• Zu bearbeiten
Skalieren Sie die Koordinaten in den Antworten der Einträge vom Anfang bis einschließlich der Zeile mit "pyautogui.click(x=203, y=22)" mit dem Faktor 1,8 und runden Sie auf ganze Zahlen, wobei halbe Werte aufgerundet werden. Geben Sie alle diese Zeilen vollständig erneut aus; alle übrigen Angaben bleiben unverändert.

== Gegebene Daten ==

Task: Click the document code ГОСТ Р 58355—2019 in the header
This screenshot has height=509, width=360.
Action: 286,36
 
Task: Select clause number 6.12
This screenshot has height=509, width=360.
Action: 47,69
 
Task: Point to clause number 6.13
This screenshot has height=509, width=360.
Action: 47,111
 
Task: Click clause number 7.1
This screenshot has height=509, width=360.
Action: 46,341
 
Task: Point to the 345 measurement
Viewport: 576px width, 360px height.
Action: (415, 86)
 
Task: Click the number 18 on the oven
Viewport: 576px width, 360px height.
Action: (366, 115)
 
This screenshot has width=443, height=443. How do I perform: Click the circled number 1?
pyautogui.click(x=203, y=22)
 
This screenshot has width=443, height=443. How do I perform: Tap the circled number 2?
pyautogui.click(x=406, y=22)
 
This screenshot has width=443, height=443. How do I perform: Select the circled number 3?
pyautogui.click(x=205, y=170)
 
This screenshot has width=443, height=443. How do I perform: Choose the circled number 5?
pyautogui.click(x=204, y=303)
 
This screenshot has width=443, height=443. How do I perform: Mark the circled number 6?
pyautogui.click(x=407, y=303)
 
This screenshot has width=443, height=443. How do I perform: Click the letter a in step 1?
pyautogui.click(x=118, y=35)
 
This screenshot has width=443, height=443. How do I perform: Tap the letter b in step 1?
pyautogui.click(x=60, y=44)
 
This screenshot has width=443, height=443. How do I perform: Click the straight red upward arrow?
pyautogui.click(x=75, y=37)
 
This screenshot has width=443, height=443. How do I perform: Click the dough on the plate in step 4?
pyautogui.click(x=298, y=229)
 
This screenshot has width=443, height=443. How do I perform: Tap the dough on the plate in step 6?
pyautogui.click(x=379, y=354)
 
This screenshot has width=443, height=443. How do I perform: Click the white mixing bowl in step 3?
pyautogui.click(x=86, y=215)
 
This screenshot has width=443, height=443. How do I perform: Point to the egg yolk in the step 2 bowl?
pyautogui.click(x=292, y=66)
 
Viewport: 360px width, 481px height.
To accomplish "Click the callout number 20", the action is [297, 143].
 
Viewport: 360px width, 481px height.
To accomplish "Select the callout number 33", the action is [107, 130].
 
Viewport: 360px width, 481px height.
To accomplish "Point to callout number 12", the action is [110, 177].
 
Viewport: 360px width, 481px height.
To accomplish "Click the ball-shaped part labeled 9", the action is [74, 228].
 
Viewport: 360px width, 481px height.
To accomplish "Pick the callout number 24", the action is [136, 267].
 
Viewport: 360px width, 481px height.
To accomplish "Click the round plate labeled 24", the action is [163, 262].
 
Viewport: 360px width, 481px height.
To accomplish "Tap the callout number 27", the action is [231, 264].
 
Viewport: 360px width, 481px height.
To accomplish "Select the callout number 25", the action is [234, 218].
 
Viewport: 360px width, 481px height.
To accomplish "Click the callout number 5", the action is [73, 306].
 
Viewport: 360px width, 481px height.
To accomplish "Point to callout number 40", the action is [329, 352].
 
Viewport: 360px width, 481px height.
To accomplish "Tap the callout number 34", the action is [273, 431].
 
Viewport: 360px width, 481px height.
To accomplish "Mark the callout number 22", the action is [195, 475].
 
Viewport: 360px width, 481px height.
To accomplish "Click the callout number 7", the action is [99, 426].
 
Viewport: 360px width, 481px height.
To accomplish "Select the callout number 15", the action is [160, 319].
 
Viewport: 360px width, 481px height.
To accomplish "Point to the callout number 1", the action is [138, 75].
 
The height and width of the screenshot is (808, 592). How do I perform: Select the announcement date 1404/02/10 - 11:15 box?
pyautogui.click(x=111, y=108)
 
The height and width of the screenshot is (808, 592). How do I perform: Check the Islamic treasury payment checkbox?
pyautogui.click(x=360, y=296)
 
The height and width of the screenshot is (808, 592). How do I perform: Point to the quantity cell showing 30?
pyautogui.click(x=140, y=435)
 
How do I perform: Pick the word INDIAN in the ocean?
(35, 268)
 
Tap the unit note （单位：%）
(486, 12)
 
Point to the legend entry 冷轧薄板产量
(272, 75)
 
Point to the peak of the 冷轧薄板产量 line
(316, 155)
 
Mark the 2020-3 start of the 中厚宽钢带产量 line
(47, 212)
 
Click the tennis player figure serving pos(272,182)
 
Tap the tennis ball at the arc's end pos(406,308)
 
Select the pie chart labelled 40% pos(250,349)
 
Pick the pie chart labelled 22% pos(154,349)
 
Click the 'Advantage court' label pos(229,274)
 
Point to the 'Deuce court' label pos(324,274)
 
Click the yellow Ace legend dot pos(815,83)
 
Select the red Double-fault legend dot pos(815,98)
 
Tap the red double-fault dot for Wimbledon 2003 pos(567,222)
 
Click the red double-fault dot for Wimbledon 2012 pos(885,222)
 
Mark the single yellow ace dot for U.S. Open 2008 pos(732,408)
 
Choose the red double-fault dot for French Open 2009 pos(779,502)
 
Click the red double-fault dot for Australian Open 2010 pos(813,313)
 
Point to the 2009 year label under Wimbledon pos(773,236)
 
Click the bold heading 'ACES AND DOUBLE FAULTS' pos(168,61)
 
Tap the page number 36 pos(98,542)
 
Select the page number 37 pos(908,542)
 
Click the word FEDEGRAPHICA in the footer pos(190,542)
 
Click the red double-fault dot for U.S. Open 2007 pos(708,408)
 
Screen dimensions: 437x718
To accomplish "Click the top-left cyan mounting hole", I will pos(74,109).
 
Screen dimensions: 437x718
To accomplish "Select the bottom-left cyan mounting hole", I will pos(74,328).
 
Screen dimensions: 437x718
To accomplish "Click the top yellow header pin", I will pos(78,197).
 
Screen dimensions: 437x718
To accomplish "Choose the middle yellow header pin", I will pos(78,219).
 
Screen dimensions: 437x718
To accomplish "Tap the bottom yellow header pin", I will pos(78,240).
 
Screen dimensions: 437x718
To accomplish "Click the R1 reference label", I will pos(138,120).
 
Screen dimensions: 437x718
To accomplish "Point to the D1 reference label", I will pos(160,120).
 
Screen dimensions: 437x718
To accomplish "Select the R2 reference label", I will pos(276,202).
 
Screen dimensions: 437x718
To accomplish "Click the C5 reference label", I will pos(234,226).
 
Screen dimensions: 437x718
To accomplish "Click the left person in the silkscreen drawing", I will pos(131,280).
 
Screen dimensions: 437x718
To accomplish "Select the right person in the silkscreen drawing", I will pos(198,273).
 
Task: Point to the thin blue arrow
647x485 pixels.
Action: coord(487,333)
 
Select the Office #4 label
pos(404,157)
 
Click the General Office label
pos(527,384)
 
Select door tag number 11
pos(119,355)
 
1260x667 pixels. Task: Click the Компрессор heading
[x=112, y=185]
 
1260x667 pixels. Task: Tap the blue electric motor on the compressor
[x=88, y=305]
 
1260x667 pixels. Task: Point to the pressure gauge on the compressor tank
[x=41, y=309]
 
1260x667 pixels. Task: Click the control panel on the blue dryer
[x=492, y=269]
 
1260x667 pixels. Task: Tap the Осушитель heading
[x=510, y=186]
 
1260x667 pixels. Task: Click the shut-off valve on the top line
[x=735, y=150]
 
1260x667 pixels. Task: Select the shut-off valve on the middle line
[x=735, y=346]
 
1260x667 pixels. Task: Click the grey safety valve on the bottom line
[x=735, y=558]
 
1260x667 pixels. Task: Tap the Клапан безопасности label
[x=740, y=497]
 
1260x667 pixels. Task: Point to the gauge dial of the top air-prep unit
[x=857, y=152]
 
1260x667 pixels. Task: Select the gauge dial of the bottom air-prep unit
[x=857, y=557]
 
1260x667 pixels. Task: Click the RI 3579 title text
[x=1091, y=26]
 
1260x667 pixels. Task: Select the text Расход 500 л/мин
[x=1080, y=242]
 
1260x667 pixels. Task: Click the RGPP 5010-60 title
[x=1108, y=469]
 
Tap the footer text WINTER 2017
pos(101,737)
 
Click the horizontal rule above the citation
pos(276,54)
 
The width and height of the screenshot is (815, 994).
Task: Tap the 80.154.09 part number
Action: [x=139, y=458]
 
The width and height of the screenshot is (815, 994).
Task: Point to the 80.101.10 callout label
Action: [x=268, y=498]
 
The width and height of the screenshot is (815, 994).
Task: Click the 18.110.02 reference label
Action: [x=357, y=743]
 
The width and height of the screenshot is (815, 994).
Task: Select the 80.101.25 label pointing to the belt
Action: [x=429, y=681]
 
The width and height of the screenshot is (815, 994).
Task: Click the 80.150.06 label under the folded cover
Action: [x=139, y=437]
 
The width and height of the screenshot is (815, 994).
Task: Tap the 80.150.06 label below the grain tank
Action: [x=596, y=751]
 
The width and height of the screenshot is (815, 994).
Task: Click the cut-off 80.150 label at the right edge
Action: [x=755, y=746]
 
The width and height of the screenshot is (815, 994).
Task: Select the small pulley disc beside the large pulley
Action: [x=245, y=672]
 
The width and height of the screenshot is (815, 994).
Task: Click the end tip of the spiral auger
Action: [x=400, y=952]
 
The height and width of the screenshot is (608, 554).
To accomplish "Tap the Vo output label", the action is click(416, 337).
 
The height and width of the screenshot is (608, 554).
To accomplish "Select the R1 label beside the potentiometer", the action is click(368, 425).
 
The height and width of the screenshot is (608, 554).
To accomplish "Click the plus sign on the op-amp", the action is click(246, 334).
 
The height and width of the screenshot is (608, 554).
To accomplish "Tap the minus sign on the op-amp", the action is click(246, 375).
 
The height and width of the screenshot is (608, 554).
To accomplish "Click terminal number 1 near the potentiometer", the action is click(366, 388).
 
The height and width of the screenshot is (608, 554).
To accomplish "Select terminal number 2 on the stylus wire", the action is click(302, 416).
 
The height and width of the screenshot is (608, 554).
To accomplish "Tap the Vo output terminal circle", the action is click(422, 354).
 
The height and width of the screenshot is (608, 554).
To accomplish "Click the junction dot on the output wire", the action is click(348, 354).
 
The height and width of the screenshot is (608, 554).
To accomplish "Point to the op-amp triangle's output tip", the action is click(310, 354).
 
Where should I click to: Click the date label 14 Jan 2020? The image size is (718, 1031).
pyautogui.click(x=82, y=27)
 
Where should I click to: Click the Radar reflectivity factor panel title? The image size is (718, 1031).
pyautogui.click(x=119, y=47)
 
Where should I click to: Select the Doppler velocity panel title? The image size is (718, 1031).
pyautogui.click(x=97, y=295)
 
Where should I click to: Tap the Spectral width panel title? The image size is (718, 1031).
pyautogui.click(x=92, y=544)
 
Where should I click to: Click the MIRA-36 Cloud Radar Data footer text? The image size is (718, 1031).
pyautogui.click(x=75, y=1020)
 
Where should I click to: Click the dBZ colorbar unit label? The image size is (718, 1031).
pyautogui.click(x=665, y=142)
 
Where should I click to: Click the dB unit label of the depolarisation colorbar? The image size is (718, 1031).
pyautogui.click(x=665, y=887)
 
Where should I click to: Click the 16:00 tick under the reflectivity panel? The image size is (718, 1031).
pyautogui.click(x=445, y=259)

===

• Lösung der Aufgabe
Task: Click the document code ГОСТ Р 58355—2019 in the header
This screenshot has height=509, width=360.
Action: 515,65
 
Task: Select clause number 6.12
This screenshot has height=509, width=360.
Action: 85,124
 
Task: Point to clause number 6.13
This screenshot has height=509, width=360.
Action: 85,200
 
Task: Click clause number 7.1
This screenshot has height=509, width=360.
Action: 83,614
 
Task: Point to the 345 measurement
Viewport: 576px width, 360px height.
Action: (747, 155)
 
Task: Click the number 18 on the oven
Viewport: 576px width, 360px height.
Action: (659, 207)
 
This screenshot has width=443, height=443. How do I perform: Click the circled number 1?
pyautogui.click(x=365, y=40)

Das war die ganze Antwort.